Here is what we did:
1. Got 12 people together* for our team, of all abilities and enthusiasm for running (some were bikers, I gather).

2. Got 2 vans, and we lived as 2 6-somes for 36 straight hours (I was in an all-woman van, and yes, we got along fabulously- can you believe it?)

3. Ran 200 miles (over 2 mountain passes!) between the 12 of us. Very hard, tough runs. We each had 3 legs. They all varied. Mine were 4.3, 8.5, and 6.5 miles long.

4. Laughed, encouraged, ate crazy food, and napped (very little) and shared all of our gory digestive issues, together. Made memories.

It was amazing, I was part of a “gang”. We painted our van, heckled and cheered on other teams, took photos of each other, sang old Rod Stewart songs, shared long-distance running food techniques, and stomach aches. I made new friends whom I hope to do this again with.

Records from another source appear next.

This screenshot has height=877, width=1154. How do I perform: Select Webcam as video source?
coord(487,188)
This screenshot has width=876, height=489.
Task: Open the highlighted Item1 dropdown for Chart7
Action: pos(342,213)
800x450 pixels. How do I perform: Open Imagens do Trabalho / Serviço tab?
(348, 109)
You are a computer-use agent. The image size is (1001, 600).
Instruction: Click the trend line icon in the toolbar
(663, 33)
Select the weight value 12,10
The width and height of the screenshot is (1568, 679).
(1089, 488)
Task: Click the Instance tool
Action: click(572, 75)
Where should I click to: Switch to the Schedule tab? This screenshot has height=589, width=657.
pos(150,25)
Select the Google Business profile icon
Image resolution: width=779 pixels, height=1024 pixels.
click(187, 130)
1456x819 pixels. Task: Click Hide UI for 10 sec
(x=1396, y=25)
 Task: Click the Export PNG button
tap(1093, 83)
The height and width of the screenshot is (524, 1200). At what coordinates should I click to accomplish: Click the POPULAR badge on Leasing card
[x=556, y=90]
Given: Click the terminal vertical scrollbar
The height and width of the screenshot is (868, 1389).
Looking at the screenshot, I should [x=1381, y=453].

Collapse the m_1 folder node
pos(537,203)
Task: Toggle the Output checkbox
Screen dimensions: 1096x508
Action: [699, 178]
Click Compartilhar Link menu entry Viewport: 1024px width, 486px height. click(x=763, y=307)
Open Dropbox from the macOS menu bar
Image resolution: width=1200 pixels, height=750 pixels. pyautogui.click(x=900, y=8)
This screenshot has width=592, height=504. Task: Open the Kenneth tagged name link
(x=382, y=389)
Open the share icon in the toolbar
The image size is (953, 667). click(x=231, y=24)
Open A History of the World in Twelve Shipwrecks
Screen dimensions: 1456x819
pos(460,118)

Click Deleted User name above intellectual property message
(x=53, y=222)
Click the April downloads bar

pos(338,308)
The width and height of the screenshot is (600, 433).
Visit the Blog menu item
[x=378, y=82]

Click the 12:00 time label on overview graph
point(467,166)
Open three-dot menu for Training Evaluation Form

I am hoping to turn this incredible experience into more good times, to be motivated to do more team-oriented/new friend making ordeals. It was really good! Life is good. No matter what we are doing, we can find the lighter side, the beautiful scenery, the long haul uphill, and most importantly, company we crave.

*I should mention that I joined this event in an effort to meet cute guys. God had a different plan… I ended up on a team with 2 maried men and 9 other women, all of whom seemed to be either amazon-tall cross-country runners, or seasoned marathoners. I didn’t meet any cute guys, but I shared an awesome time with really fun people. Sometimes we get what we need rather than what we want!